Starting point is 01:11:35 way. But it really is interesting because without our ability to understand them, you know, we can't understand our past. I mean, look at the history of the Rosetta Stone. You know, without deciphering that, you know, we wouldn't know our past. We wouldn't understand what came before. And languages, you know, as we said before, language is, you know, as we said before, language is power yeah have you read have you read the bible in hebrew english and new testament greek i have read most of the old testament in biblical hebrew um i've read the new testament in in new testament
Starting point is 01:12:20 in new testament greek and and yes gone through it in in english and read big chunks of it in latin medieval latin um yeah that's fascinating to me. Like, you're the only person I know who's done that. Like, I've been so too that I know you. I'm not sure. It's a badge I want to wear, but, yeah. You know, I mean, as somebody who studies the past, I mean, you have to be conversant in language. You have to be able to deal with that.
Starting point is 01:12:55 Otherwise, you can't study it. You can't look at it. I mean, it's like someone who wants to study, you know, the novels of Gabriel Garcia-Marcette. but can't speak Spanish. I mean, you know, you can read them in English translation, but you're not getting the original. You're not getting the real thing. It's like reading Proust and French,
Starting point is 01:13:18 which I don't recommend to anybody. Proust in English is difficult enough. But, you know, it's akin to that. I mean, if you really want to read Proust, I mean, I remember in graduate school, when I said to my professor, I said, I really think I should read Proust. I'd never read in English or French.
Starting point is 01:13:33 And I remember he said to me, said, why? And I said, well, isn't it something to have done? And he said, well, I've never read them. And I said, oh, you know, and so I read, you know, some of Proust. I have not gotten through even half of it. But I've also read large chunks of it in French to see what the actual original looks like. And boy, it's as difficult as this is the English translation. The man loved a long sentence.
Starting point is 01:14:06 It's fascinating. Well, as we are, as we're coming close to the inn here, what do you got coming up? Where can people find you? And what are you excited about? Yeah. So my website's David A. Solomon, S-A-O-M-O-M-N dot com. Links to my blog and my books and speaking engagements and my consulting and exciting things that are coming up. We are in the second week of our new semester, which feels like it should be spring break already, but we won't go there. And I've got a great class of students that I'm teaching in an advanced museum studies course who are just getting ready to start doing some curating work for an exhibition that we're going to be putting on in April. And just real glad to be able to talk to you.
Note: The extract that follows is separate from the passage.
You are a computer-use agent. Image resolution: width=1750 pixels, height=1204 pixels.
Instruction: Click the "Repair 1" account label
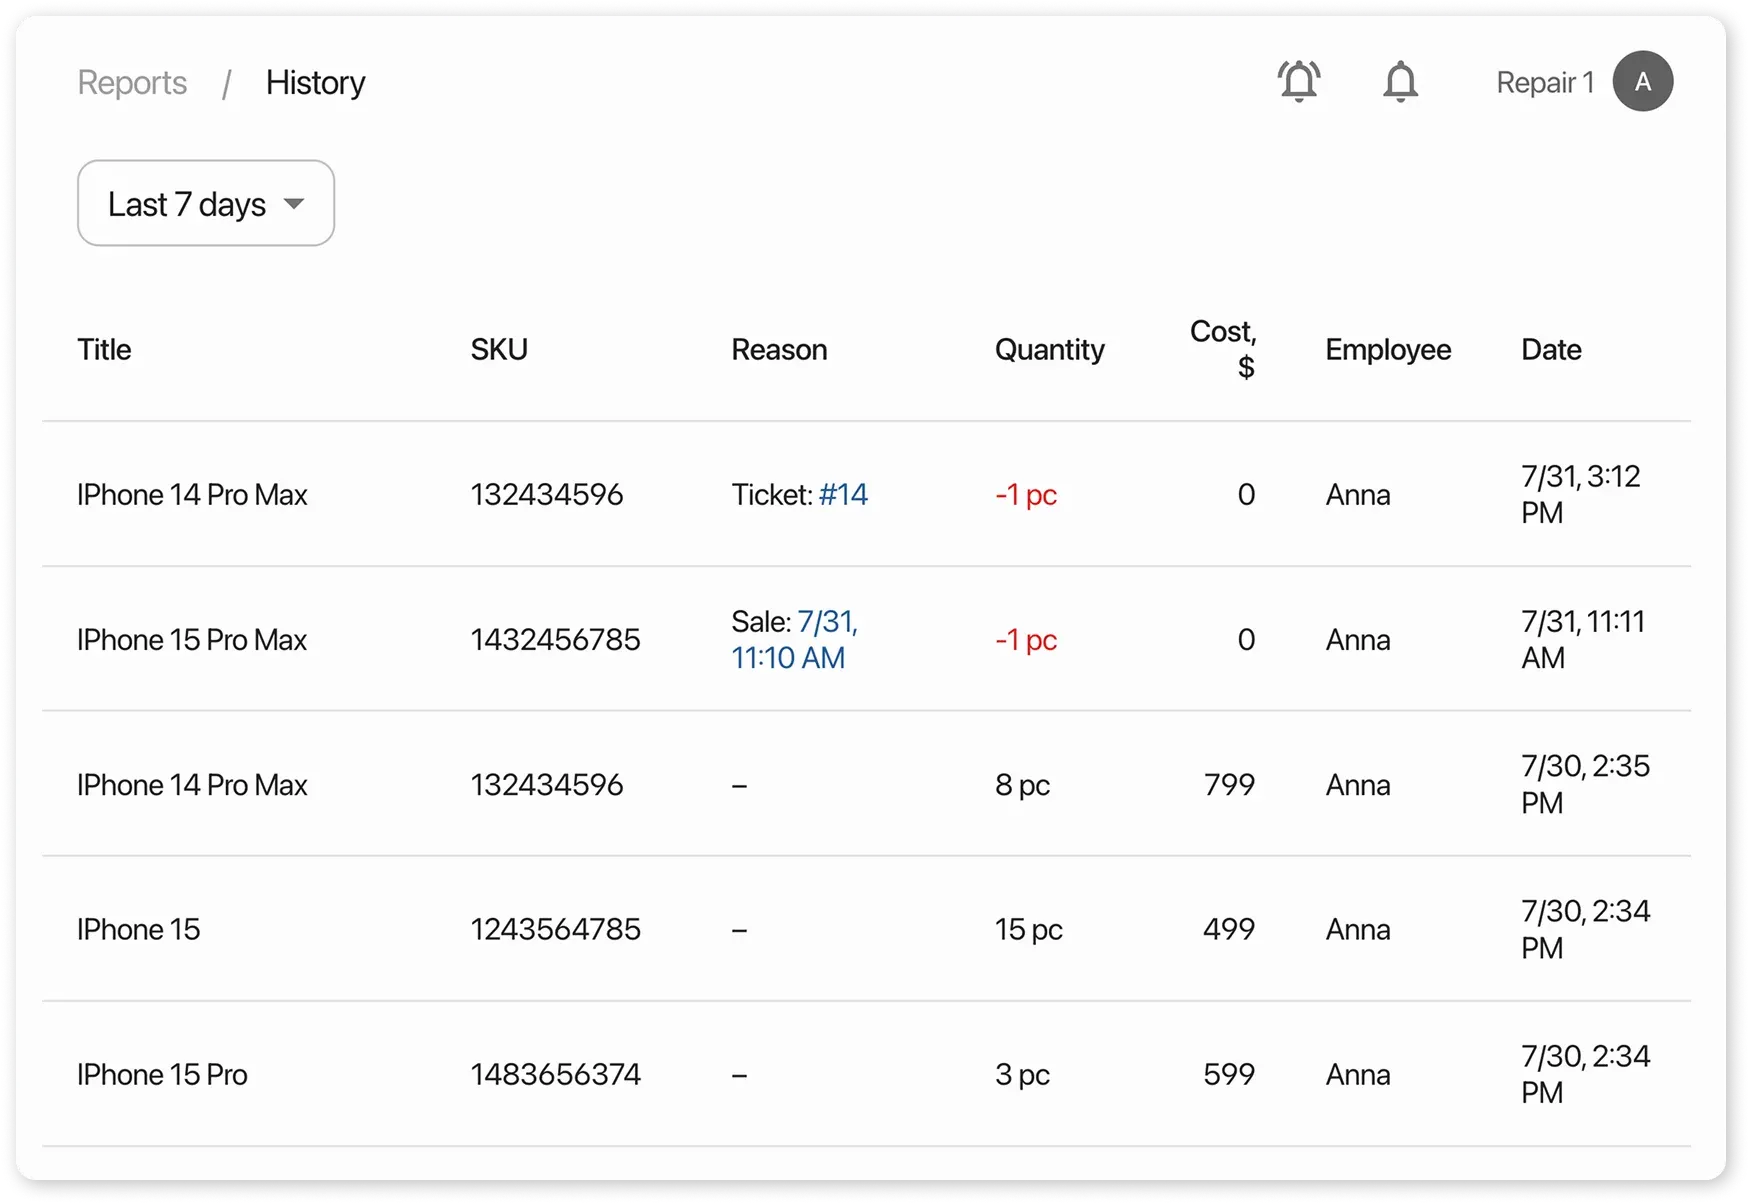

Starting point is 01:14:58 Yeah, pleasure is all mine. I really enjoy the conversations and I enjoy learning. And I've gotten some great feedback from some people that are also getting to tune in when they can. and play a part. So thank you for being here. Ladies and gentlemen, thank you so much for participating in the chat and taking time to spend with us and hopefully getting to learn us as we go through our own journey and try to solve the world's problems. That's all we got for today.